- Baitalpur Location in Chhattisgarh, India Baitalpur Baitalpur (India)
- Coordinates: 21°51′0″N 81°55′0″E﻿ / ﻿21.85000°N 81.91667°E
- Country: India
- State: Chhattisgarh
- District: Mungeli
- Bethel: 1886
- Founder: Rev.A. Spell
- Named for: Leper's asylum

Government
- • Type: Republic of India
- • Body: Gram panchayt
- Elevation: 248 m (814 ft)

Population (2011)
- • Total: approx 3,000
- Demonym: all

Languages
- • Official: Hindi, English Chhattisgarhi
- Time zone: UTC+5:30 (IST)
- PIN: 495224
- Vehicle registration: CG
- Nearest city: Bilaspur

= Baitalpur =

Baitalpur is a town in Mungeli district, Chhattisgarh, India. A historic place since 1897, still serving and providing medical treatment for people affected by leprosy.
A Lepers asylum was started in 1897 by Rev. K. W. Nottrott, which is now The Leprosy Mission Trust India.

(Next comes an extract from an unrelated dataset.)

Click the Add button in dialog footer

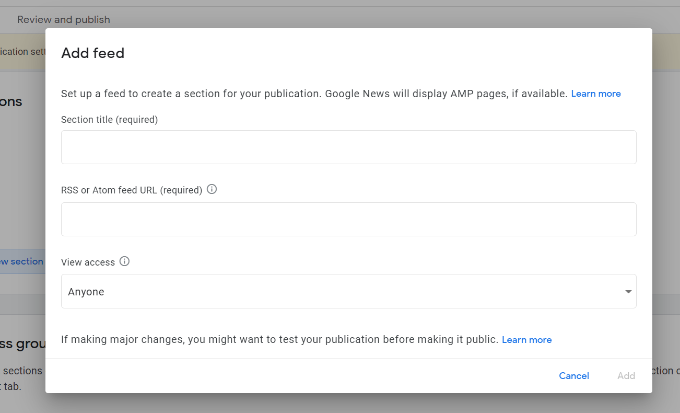tap(625, 376)
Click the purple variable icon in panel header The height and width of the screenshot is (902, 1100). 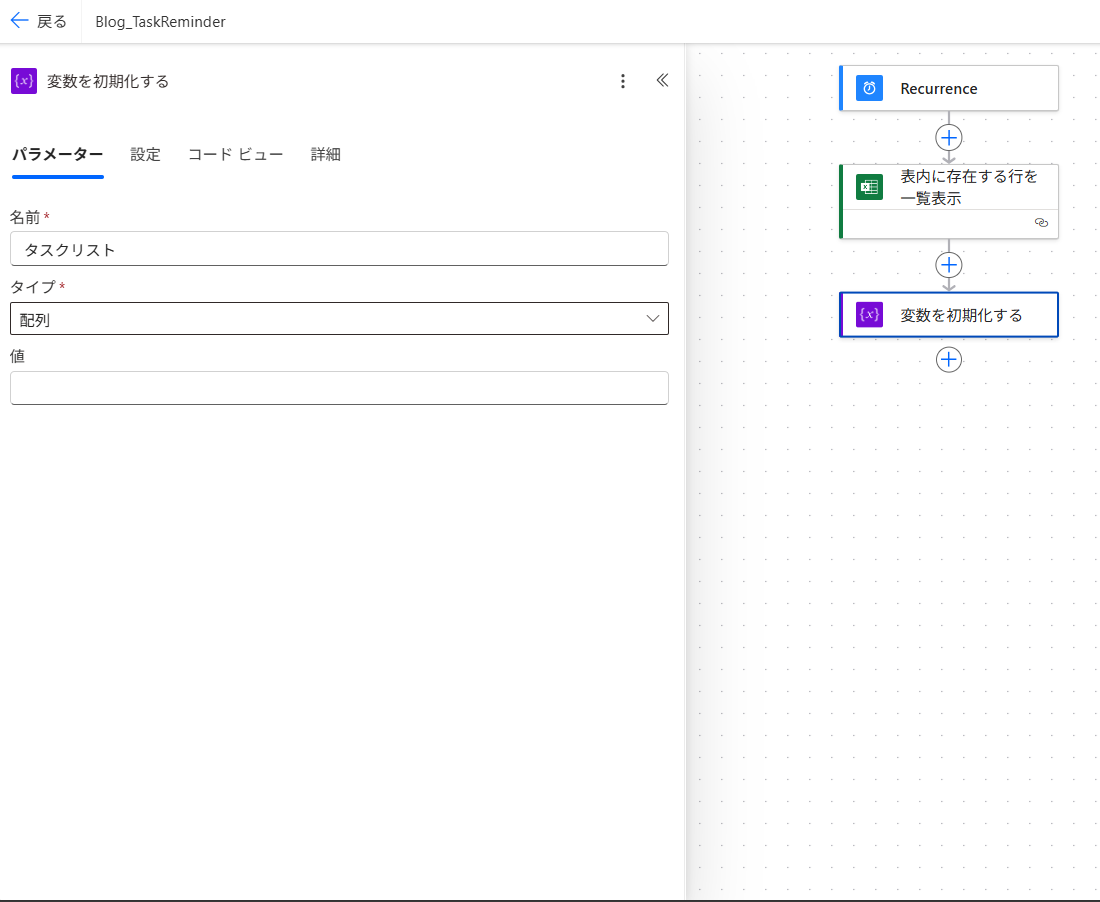pyautogui.click(x=24, y=81)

The Kaisar-i-Hind Medal for Public Service in India was a medal awarded by the British monarch between 1900 and 1947. It was awarded to
Reverend John Henry Schultz, who was the Superintendent of Chandkhuri Leprosy Hospital & Home Baitalpur, Acharya Vinoba Bhave on 28 January 1964. On 24 November 1933, Mahatma Gandhi also visited this place.

==Geography==
Baitalpur is located at an elevation of 248 m.

==Location==
Baitalpur is 30 km from Bilaspur. The nearest airport is Chakarbhatta Airport. Bilaspur Junction is the nearest railway station.

National Highway 200 passes through Baitalpur. Ghuthia is the nearest village.